- The task
Please write out the entire listing below line for line, shifting every tap coordinate by -56 and leaving the picture out.

──────── Data shown ────────

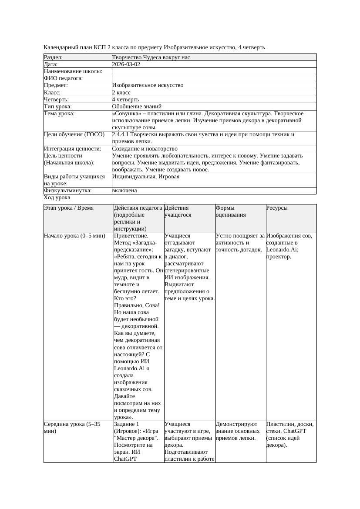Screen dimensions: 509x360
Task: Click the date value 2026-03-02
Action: tap(126, 64)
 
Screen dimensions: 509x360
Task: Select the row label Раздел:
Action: tap(54, 57)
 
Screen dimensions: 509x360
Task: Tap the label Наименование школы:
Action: tap(73, 71)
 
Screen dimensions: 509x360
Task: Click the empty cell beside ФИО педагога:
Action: tap(214, 78)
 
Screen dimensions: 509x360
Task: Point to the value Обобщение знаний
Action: tap(137, 106)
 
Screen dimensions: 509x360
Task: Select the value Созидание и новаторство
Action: tap(145, 149)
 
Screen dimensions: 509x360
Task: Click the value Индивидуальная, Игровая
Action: tap(146, 177)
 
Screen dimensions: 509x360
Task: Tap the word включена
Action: tap(124, 191)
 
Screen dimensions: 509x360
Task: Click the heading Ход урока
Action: tap(57, 198)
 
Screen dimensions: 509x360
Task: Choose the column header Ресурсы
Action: tap(277, 208)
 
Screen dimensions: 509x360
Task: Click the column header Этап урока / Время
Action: tap(69, 208)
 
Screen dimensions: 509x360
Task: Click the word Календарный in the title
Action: tap(59, 47)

────────

- Complete answer
Screen dimensions: 509x360
Task: Click the date value 2026-03-02
Action: tap(70, 8)
 
Screen dimensions: 509x360
Task: Select the row label Раздел:
Action: tap(-2, 1)
 
Screen dimensions: 509x360
Task: Tap the label Наименование школы:
Action: tap(17, 15)
 
Screen dimensions: 509x360
Task: Click the empty cell beside ФИО педагога:
Action: tap(158, 22)
 
Screen dimensions: 509x360
Task: Point to the value Обобщение знаний
Action: tap(81, 50)
 
Screen dimensions: 509x360
Task: Select the value Созидание и новаторство
Action: tap(89, 93)
 
Screen dimensions: 509x360
Task: Click the value Индивидуальная, Игровая
Action: tap(90, 121)
 
Screen dimensions: 509x360
Task: Tap the word включена
Action: tap(68, 135)
 
Screen dimensions: 509x360
Task: Click the heading Ход урока
Action: tap(1, 142)
 
Screen dimensions: 509x360
Task: Choose the column header Ресурсы
Action: tap(221, 152)
 
Screen dimensions: 509x360
Task: Click the column header Этап урока / Время
Action: tap(13, 152)
 
Screen dimensions: 509x360
Task: Click the word Календарный in the title
Action: tap(3, -9)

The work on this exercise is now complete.